*** Opening of EXERCISE DATA ***

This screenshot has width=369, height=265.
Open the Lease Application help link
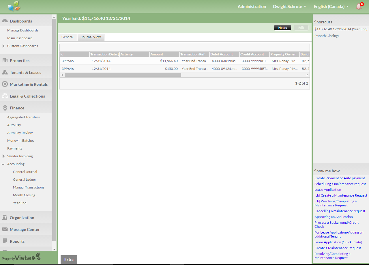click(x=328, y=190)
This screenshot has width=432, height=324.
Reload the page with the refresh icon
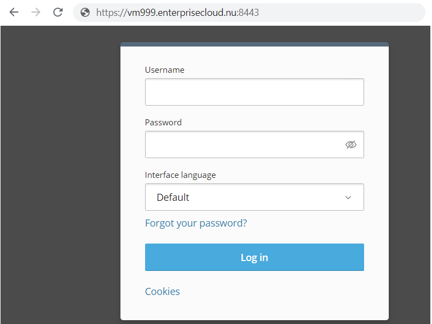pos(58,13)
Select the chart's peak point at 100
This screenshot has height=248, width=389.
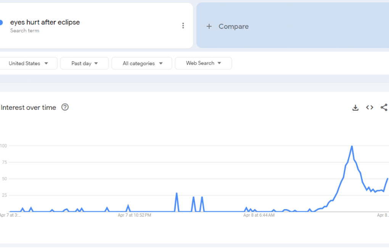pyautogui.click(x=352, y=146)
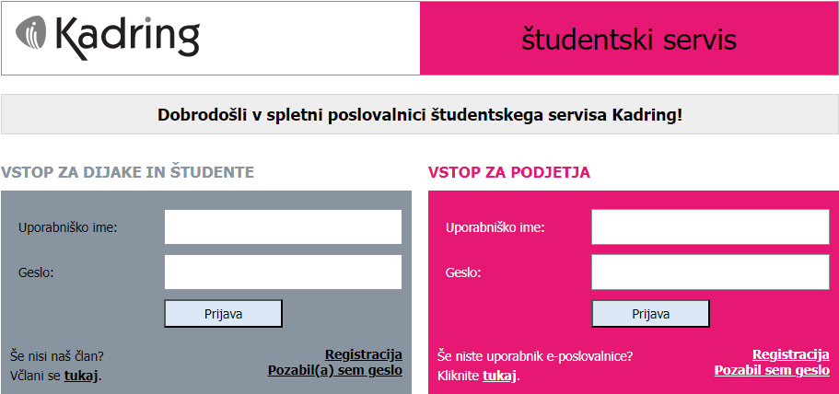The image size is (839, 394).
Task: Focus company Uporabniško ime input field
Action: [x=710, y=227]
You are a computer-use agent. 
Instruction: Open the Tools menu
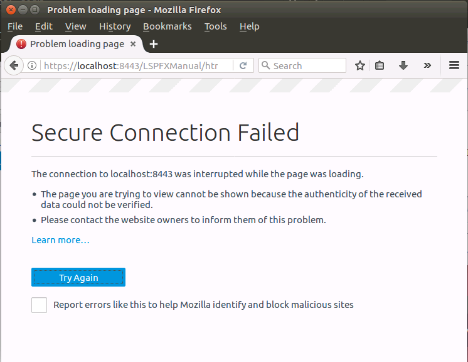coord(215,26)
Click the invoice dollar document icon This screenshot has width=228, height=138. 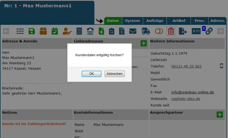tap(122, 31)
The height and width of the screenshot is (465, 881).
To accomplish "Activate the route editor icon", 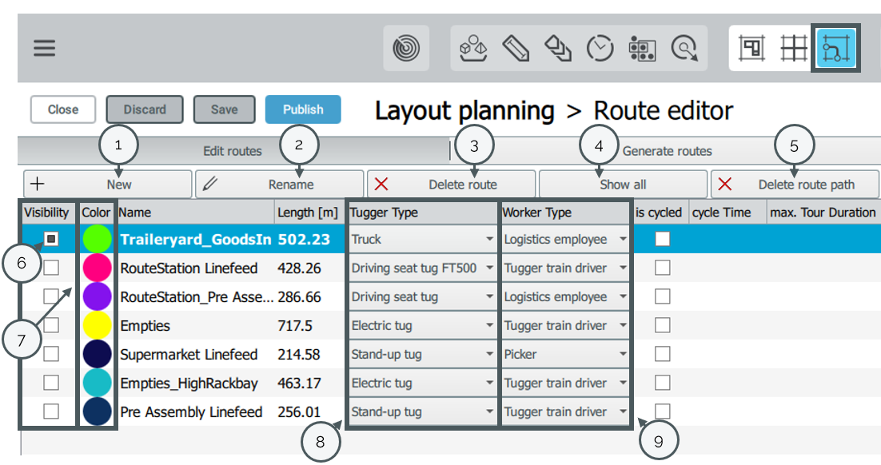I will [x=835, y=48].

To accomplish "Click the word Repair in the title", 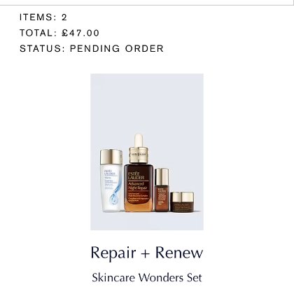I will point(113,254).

*** Close of EXERCISE DATA ***

### WHAT IS BEING ASKED
Copy only the part of the records that runs from the first line to the line with "You are a computer-use agent.", ends included, leaving pictures out.

### EXERCISE RESPONSE
This screenshot has width=369, height=265.
Open the Lease Application help link
click(x=328, y=190)
This screenshot has width=432, height=324.
Reload the page with the refresh icon
pos(58,13)
Select the chart's peak point at 100
This screenshot has height=248, width=389.
pyautogui.click(x=352, y=146)
The image size is (839, 394).
Task: Focus company Uporabniško ime input field
Action: [x=710, y=227]
You are a computer-use agent. 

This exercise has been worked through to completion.